Short problem: Reproduce word for word the stretch of the records below from the line containing "How do I perform: Check" through the line containing "will pyautogui.click(x=75, y=158).", including both of those lines.
──────────────────────────────
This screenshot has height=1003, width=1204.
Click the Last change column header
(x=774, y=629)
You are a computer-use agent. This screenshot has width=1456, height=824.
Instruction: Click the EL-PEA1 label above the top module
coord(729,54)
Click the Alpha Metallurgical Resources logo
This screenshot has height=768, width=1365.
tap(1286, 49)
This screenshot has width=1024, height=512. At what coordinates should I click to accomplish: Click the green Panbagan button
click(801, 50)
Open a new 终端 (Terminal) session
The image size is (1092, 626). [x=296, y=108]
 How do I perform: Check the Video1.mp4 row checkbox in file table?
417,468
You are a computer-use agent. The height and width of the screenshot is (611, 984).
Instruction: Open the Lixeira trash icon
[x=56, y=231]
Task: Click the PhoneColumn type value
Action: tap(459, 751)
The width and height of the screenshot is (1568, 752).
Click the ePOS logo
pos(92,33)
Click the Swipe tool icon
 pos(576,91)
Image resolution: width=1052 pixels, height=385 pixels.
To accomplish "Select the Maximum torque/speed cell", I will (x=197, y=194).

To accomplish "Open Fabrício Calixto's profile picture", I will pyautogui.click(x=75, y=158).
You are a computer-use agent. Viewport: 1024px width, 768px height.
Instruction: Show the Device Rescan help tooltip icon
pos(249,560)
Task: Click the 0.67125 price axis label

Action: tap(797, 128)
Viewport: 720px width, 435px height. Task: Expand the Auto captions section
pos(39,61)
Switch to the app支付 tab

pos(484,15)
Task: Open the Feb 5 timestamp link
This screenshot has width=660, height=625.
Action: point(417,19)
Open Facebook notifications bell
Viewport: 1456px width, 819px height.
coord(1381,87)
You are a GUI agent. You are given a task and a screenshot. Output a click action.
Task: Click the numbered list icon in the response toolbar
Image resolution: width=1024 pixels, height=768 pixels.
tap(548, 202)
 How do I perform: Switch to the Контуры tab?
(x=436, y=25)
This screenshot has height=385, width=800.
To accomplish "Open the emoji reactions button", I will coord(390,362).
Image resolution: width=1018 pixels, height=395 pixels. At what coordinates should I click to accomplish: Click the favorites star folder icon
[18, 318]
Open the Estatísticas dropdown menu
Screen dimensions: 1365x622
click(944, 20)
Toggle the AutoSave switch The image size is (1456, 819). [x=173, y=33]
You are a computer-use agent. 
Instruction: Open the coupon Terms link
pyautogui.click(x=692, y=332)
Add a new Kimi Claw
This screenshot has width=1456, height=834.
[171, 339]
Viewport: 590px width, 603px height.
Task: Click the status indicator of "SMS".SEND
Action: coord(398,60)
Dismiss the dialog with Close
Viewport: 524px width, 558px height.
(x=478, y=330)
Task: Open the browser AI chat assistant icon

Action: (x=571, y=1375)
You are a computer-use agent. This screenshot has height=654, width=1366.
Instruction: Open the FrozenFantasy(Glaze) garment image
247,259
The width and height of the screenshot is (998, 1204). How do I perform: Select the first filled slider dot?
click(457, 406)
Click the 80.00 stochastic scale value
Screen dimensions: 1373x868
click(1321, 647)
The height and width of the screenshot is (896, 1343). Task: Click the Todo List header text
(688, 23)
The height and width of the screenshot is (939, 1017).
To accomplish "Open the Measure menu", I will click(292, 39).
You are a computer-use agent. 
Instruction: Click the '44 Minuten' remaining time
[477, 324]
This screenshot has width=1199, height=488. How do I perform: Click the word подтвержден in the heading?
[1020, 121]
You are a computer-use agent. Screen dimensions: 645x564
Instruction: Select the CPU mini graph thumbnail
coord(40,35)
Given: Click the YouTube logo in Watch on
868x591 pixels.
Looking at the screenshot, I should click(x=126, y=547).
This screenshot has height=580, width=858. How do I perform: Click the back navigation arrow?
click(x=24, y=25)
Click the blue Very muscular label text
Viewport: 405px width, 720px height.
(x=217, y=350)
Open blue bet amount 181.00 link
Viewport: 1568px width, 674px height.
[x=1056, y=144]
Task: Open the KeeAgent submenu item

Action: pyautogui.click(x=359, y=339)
──────────────────────────────
Exercise result:
 How do I perform: Check the Video1.mp4 row checkbox in file table?
417,468
You are a computer-use agent. The height and width of the screenshot is (611, 984).
Instruction: Open the Lixeira trash icon
[x=56, y=231]
Task: Click the PhoneColumn type value
Action: tap(459, 751)
The width and height of the screenshot is (1568, 752).
Click the ePOS logo
pos(92,33)
Click the Swipe tool icon
 pos(576,91)
Image resolution: width=1052 pixels, height=385 pixels.
To accomplish "Select the Maximum torque/speed cell", I will (x=197, y=194).

To accomplish "Open Fabrício Calixto's profile picture", I will pyautogui.click(x=75, y=158).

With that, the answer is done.